**PROBLEM STATEMENT:**
Write out, without any change, the lines in the material below that run from the line with "Given: Click sub-item" through the line with "The width and height of the screenshot is (527, 692).", both included.

**ENTRIES PROVIDED:**

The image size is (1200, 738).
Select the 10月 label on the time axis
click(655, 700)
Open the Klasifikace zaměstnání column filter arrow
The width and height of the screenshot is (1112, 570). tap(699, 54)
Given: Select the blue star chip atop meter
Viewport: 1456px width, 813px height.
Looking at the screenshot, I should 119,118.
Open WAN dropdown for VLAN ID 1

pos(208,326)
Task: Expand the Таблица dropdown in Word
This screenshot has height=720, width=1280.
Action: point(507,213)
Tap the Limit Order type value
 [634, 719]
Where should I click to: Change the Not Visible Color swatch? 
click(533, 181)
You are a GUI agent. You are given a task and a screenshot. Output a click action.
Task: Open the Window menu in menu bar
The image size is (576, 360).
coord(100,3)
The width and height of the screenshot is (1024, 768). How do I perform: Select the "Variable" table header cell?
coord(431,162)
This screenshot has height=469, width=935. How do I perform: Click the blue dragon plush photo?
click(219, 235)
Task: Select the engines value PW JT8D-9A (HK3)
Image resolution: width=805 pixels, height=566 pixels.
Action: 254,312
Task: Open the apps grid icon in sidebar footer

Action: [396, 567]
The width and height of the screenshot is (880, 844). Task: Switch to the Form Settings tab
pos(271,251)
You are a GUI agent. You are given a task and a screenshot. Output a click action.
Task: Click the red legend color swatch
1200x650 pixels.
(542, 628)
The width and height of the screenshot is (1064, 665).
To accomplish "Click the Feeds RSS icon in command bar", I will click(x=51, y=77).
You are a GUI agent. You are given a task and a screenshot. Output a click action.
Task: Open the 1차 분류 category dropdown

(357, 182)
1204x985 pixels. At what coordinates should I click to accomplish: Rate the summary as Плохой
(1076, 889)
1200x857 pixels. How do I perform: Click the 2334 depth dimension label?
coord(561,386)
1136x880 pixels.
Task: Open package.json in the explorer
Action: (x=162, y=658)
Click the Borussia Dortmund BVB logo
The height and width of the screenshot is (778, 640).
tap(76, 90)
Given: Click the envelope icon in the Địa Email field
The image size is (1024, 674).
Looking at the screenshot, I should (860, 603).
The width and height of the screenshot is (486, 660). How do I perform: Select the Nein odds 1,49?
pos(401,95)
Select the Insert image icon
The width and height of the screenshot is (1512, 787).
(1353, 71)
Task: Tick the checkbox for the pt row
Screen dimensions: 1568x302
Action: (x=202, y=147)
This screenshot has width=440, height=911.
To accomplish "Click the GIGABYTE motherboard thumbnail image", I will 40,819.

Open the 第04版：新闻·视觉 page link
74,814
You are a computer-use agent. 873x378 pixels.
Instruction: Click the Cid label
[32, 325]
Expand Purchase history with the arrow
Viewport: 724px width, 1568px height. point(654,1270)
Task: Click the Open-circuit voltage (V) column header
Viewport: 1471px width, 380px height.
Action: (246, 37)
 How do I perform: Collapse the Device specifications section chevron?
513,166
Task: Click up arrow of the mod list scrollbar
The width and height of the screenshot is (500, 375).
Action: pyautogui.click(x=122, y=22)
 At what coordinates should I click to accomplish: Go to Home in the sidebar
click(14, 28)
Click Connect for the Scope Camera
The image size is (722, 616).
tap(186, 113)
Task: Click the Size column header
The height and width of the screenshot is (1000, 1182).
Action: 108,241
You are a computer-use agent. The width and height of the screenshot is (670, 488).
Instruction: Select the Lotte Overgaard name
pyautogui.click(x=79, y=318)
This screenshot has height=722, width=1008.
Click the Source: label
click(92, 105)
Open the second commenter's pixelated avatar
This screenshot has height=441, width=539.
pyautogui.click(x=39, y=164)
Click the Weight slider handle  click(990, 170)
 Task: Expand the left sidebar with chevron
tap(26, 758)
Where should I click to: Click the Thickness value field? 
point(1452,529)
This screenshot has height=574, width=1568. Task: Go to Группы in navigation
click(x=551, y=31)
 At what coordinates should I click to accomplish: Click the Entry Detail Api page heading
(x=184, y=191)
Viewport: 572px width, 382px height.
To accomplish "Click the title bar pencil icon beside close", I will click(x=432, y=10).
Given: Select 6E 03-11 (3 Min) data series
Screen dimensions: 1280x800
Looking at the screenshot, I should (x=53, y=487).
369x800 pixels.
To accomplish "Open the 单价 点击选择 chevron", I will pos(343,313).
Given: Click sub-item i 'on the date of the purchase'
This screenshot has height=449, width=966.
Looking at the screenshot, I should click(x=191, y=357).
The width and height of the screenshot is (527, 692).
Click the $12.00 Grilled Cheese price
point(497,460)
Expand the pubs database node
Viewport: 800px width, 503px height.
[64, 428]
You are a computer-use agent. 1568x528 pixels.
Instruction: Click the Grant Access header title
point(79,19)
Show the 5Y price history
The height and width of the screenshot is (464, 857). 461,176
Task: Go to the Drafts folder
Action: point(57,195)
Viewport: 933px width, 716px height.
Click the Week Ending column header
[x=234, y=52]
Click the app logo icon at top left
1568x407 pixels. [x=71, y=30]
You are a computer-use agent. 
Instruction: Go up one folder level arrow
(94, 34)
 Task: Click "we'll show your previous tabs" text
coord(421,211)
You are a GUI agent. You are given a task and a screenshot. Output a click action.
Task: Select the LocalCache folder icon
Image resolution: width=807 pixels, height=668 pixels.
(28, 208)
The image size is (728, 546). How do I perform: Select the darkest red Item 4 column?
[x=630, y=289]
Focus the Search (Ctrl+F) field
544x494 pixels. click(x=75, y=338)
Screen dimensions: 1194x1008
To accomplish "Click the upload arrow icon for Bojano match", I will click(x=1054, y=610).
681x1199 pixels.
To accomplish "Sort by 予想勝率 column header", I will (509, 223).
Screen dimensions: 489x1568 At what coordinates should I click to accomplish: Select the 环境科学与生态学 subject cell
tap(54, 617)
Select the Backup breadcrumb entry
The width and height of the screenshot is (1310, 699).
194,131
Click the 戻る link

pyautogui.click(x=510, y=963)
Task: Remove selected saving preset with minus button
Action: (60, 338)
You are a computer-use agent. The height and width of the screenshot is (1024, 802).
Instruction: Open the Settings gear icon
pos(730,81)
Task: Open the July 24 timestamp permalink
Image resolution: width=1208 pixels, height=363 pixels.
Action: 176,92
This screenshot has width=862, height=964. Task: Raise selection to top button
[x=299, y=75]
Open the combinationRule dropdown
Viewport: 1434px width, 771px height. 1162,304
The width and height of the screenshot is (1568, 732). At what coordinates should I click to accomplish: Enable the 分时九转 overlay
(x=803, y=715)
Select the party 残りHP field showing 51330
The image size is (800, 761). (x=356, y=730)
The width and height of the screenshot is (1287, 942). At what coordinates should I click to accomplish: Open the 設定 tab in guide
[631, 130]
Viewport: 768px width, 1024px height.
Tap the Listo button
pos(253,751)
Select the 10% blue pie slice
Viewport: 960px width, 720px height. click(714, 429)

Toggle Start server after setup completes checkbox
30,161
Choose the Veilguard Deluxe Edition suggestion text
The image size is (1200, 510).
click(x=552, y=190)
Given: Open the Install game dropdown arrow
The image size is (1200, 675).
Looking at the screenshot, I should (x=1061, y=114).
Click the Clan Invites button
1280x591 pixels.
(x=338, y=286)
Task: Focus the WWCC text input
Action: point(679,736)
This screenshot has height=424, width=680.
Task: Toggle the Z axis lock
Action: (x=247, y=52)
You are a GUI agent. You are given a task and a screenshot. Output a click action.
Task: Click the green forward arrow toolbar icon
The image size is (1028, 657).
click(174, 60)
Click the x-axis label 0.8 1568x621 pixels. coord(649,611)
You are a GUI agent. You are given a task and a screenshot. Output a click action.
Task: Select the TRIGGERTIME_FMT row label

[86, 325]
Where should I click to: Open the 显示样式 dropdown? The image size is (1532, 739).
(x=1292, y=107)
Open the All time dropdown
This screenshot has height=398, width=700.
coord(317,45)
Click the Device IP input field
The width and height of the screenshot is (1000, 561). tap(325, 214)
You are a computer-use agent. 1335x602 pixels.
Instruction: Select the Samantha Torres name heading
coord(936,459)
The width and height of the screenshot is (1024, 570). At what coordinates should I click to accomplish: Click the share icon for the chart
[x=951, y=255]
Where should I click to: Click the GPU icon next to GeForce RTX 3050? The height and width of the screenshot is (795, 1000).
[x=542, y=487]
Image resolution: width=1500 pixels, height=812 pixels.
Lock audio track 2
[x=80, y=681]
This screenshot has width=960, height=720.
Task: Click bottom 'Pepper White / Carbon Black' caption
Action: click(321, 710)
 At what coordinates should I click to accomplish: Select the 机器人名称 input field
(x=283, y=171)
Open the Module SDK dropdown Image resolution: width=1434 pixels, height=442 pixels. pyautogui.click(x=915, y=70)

**TASK RESPONSE:**
Given: Click sub-item i 'on the date of the purchase'
This screenshot has height=449, width=966.
Looking at the screenshot, I should click(x=191, y=357).
The width and height of the screenshot is (527, 692).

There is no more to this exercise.